O Victorian Aids Council realizou sessões de treinamento sobre como cuidar de pessoas doentes para quem não tinha experiência.
“Eles ainda não sabiam como o vírus era transmitido, mas havia uma sensação enorme de que precisavam agir”, diz Robinson.
Ela menciona, em especial, as lésbicas que se engajaram na causa apesar de serem uma população que sofria pouco com o problema: “Como parte da comunidade LGBTQ+ marginalizada, elas se solidarizaram”, diz ela.
Robinson defende que se construa um memorial para os voluntários: “Eles foram desvalorizados quando comparados com imagens heroicas de voluntários australianos icônicos: salva-vidas do surfe e bombeiros voluntários. Eles também salvaram vidas”.
Alguns obstáculos surgiram no caminho. Havia limites para os conselhos de Aids pressionarem os governos por mais financiamento.
Em 1991, o grupo ACT UP Australia, que representava pacientes em estado terminal, realizou um grande proteto no Departamento de Saúde exigindo maior acesso ao tratamento com medicamento AZT. No Parlamento, alguns chegaram a pular da galeria pública para o plenário, em protesto.
Fim do vírus
Na época, a Grã-Bretanha e os EUA tinham governos cuja posição sobre HIV e igualdade gay era considerada hostil.

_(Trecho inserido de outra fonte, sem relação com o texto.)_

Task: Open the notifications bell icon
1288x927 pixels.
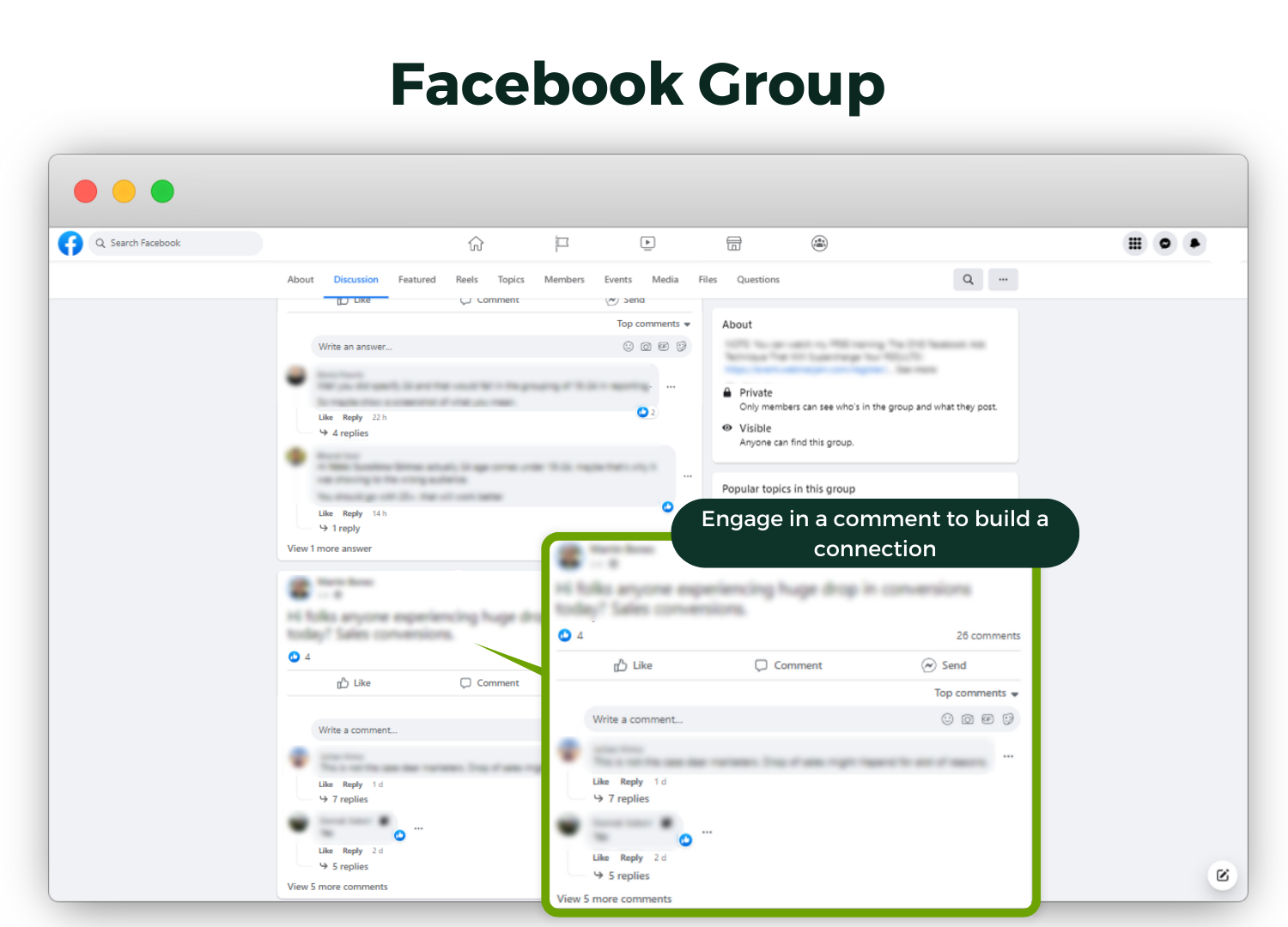Action: tap(1194, 244)
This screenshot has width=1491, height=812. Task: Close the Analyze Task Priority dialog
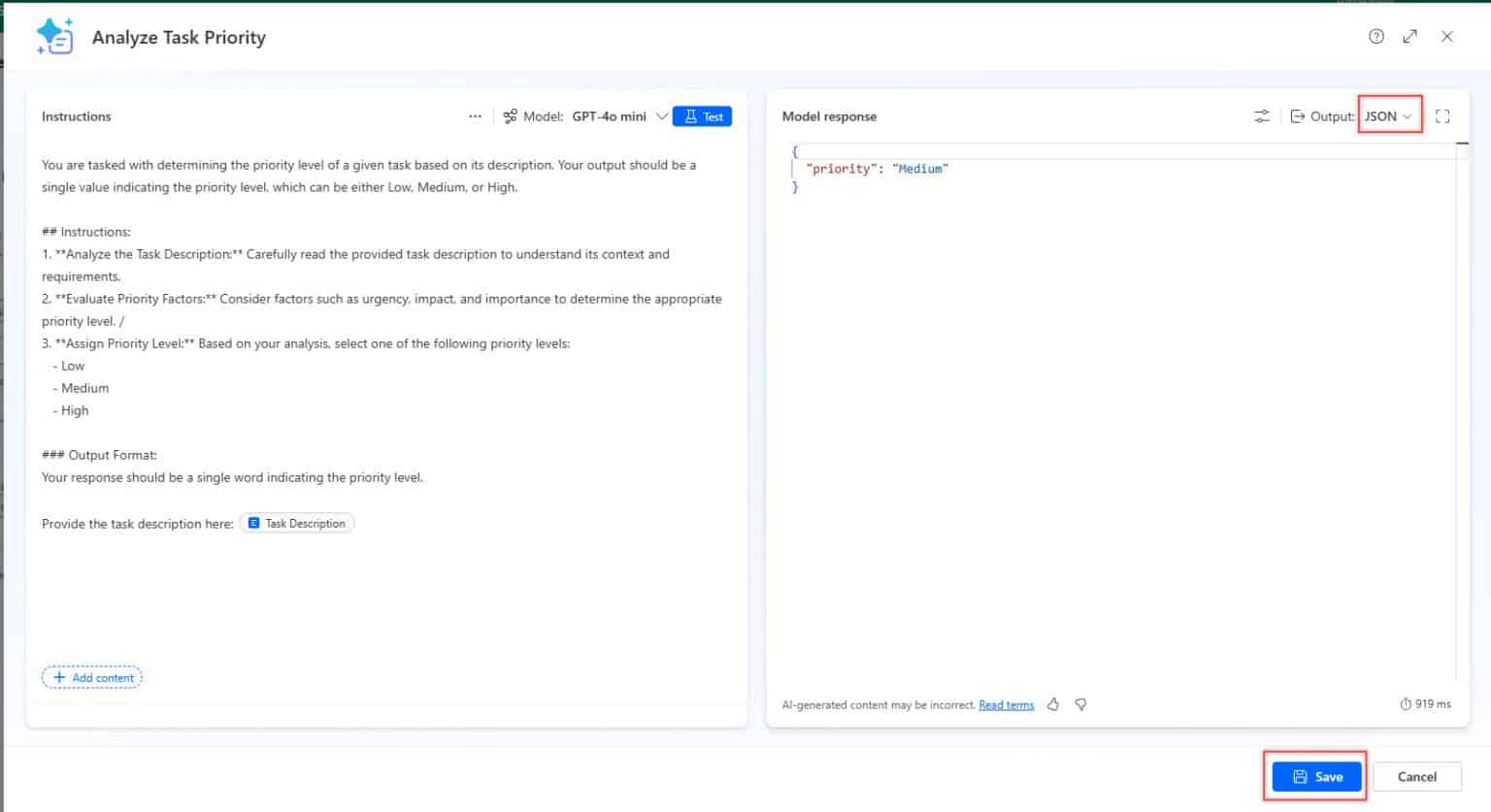tap(1447, 37)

A Austrália tinha um governo trabalhista comprometido com uma abordagem bipartidária sobre HIV/Aids e uma oposição conservadora que apoiou as ações do governo.
Eamonn Murphy diz que esse apoio bipartidário existe até hoje, o que significa que a Austrália continua com uma resposta de ponta.
“Seu programa de PrEP [a pílula diária de prevenção do HIV] é um modelo que usamos no UNAIDS para outros países”, diz ele.
“A Austrália lançou uma das primeiras implementações do tratamento em grande escala. Eles o colocaram em seu esquema de benefícios farmacêuticos relativamente cedo, tornando-o gratuito. Eles combinaram a experiência dos pesquisadores e da comunidade, em vez de uma abordagem de cima para baixo. Você não vê isso em outras respostas de saúde pública.”
Os resultados, diz Murphy, falam por si. “A Austrália é um dos poucos países que possui ‘os três 90’: 90% são diagnosticados; 90% destes estão em tratamento e 90% destes têm carga viral indetectável, o que significa que não podem transmitir o HIV sexualmente.”
Em dezembro, o Kirby Institute relatou o menor número registrado de novos diagnósticos de HIV na Austrália em um ano desde 1984.
Com 633 casos, uma tendência de queda de seis anos foi mantida, embora especialistas acreditem que a queda substancial de 901 diagnósticos em 2019 se deve às restrições da pandemia de covid-19.
O diretor de Saúde Sexual da organização de promoção de saúde ACON, Matthew Vaughan, diz que há uma ótima perspectiva para o futuro.
“Estamos perto de acabar com o HIV em New South Wales, o Estado mais populoso da Austrália, até 2030.”